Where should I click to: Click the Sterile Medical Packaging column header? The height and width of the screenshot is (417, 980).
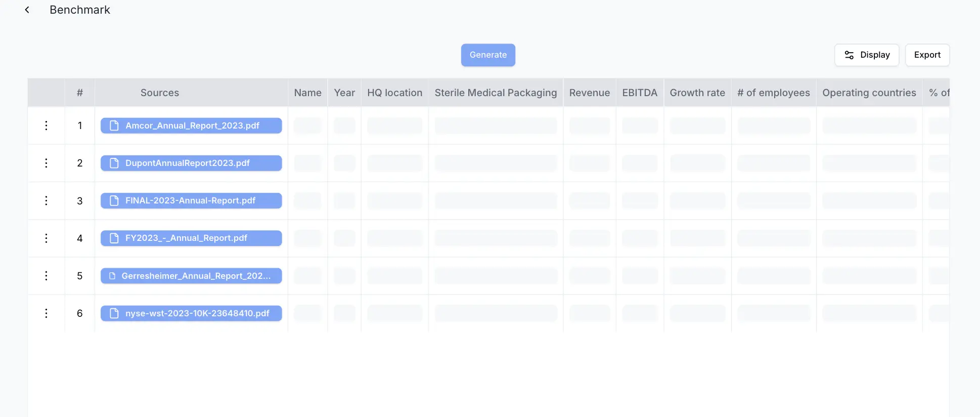(x=496, y=93)
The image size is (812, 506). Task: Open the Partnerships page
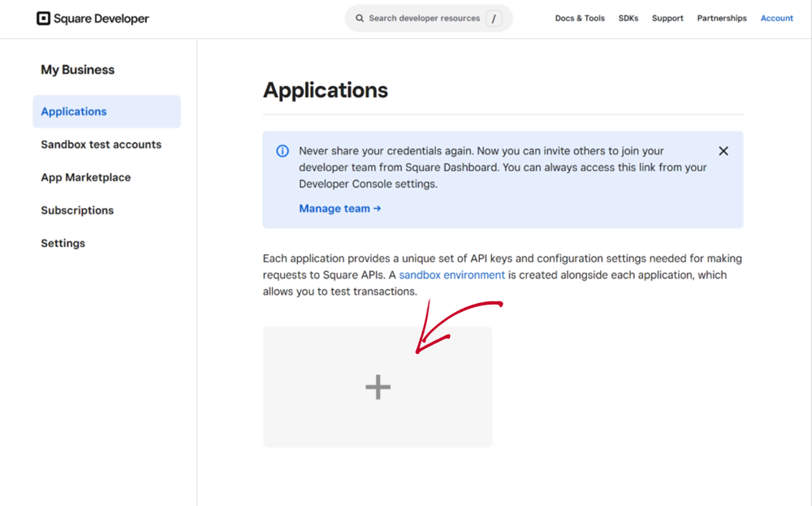click(722, 19)
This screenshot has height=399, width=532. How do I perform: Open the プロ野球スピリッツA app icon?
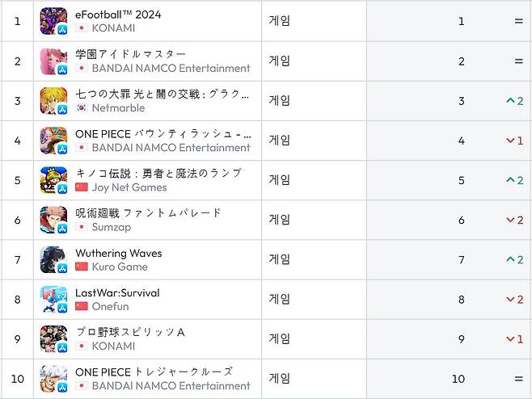click(53, 339)
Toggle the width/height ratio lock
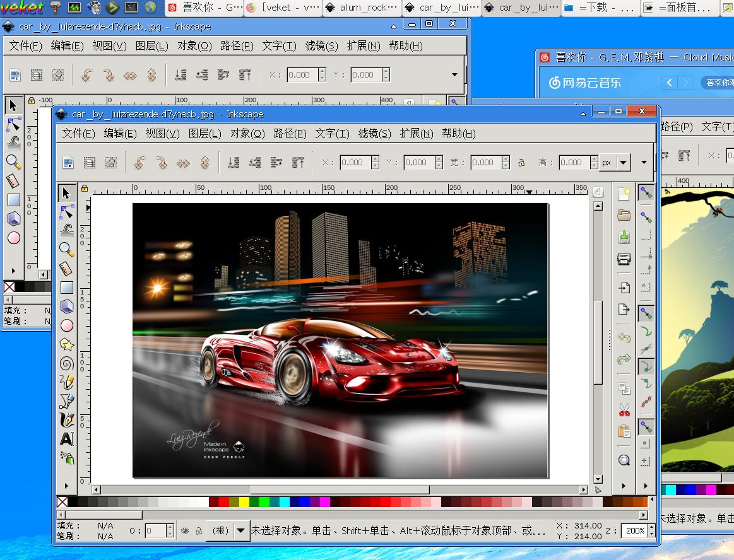The image size is (734, 560). tap(521, 163)
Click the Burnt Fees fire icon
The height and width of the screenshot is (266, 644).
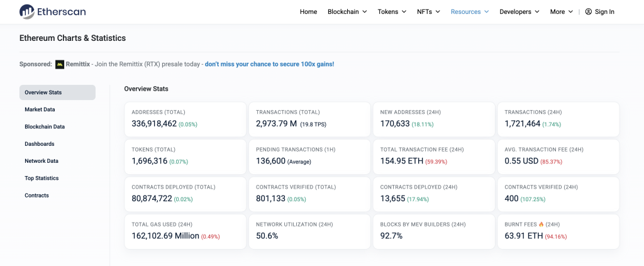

==*==

Task goal » Exclude the pictures and write out exactly the lines from the one holding "Toggle the width/height ratio lock" through the end of the entries, inclusive, and only those.

Worked solution »
Toggle the width/height ratio lock
The image size is (734, 560). tap(521, 163)
Click the Burnt Fees fire icon
The height and width of the screenshot is (266, 644).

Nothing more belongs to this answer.